[Stored data]
-=-=-
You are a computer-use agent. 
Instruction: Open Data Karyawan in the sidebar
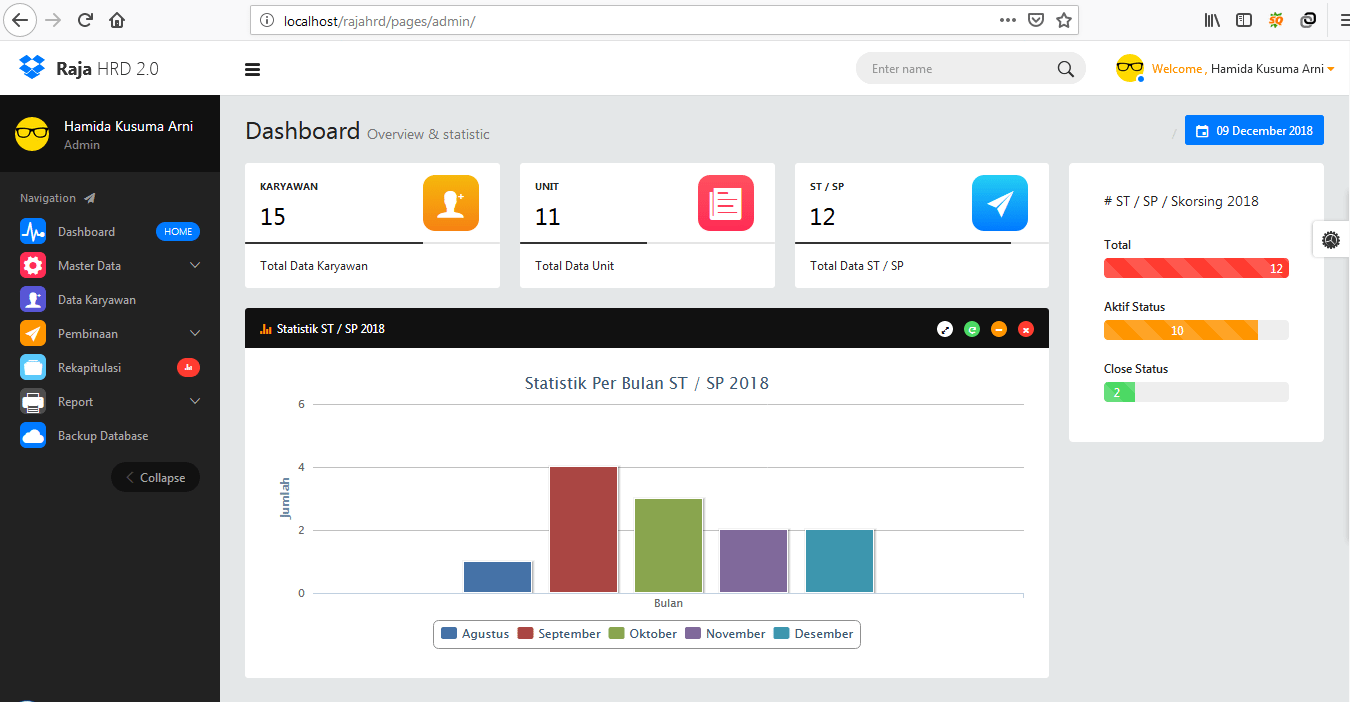click(96, 300)
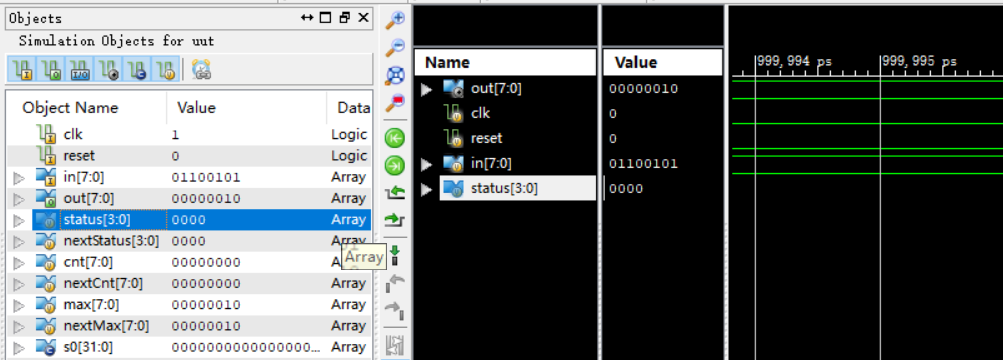Click the Zoom Fit icon
This screenshot has height=360, width=1003.
[x=396, y=76]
-=-=-
WHAT THIS TASK INVOLVES: Whatever the records hold apart from pictures should be repeated exactly.

PROBLEM SOLUTION:
You are a computer-use agent. 
Instruction: Open Data Karyawan in the sidebar
click(96, 300)
Click the Zoom Fit icon
This screenshot has height=360, width=1003.
[x=396, y=76]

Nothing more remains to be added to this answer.